--- WORK INSTRUCTIONS ---
Locate the string "beside" in the listing below. Copy every line where it is found.
-------------------------
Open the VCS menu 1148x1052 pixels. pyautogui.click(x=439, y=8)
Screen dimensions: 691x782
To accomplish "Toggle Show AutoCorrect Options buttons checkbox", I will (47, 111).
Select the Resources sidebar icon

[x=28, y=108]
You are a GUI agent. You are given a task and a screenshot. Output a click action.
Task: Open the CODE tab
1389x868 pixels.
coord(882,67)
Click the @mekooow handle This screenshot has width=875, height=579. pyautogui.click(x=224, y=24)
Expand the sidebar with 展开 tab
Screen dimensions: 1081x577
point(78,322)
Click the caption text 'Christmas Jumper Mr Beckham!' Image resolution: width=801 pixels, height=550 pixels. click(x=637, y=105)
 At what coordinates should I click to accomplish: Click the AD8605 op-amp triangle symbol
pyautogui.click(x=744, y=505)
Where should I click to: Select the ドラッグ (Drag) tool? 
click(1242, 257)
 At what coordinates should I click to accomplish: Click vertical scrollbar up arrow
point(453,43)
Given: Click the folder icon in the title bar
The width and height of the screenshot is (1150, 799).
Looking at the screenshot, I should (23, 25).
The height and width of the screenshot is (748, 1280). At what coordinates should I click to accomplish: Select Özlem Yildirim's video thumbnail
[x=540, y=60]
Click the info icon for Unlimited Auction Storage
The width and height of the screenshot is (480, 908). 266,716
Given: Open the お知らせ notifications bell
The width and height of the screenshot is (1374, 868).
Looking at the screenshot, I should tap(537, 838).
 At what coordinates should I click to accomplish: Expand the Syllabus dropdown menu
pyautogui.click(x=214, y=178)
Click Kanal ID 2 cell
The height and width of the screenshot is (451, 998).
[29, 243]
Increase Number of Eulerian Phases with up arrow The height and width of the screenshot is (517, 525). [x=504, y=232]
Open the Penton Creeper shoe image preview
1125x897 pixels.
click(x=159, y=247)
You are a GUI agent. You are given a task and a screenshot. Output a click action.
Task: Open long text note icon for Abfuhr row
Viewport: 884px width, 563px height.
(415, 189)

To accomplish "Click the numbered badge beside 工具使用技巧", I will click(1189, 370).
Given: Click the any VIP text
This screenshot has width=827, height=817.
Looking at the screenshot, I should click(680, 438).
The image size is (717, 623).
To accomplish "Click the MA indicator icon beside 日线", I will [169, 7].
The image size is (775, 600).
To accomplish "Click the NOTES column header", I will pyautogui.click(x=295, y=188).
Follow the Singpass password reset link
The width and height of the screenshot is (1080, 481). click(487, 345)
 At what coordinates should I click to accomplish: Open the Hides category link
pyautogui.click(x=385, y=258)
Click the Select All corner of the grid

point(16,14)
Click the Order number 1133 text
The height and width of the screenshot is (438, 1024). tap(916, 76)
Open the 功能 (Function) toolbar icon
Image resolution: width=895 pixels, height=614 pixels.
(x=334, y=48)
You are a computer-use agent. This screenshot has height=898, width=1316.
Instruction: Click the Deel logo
-------------------------
--- WRITTEN RESPONSE ---
To accomplish "Click the numbered badge beside 工具使用技巧", I will click(1189, 370).
To accomplish "Click the MA indicator icon beside 日线", I will [169, 7].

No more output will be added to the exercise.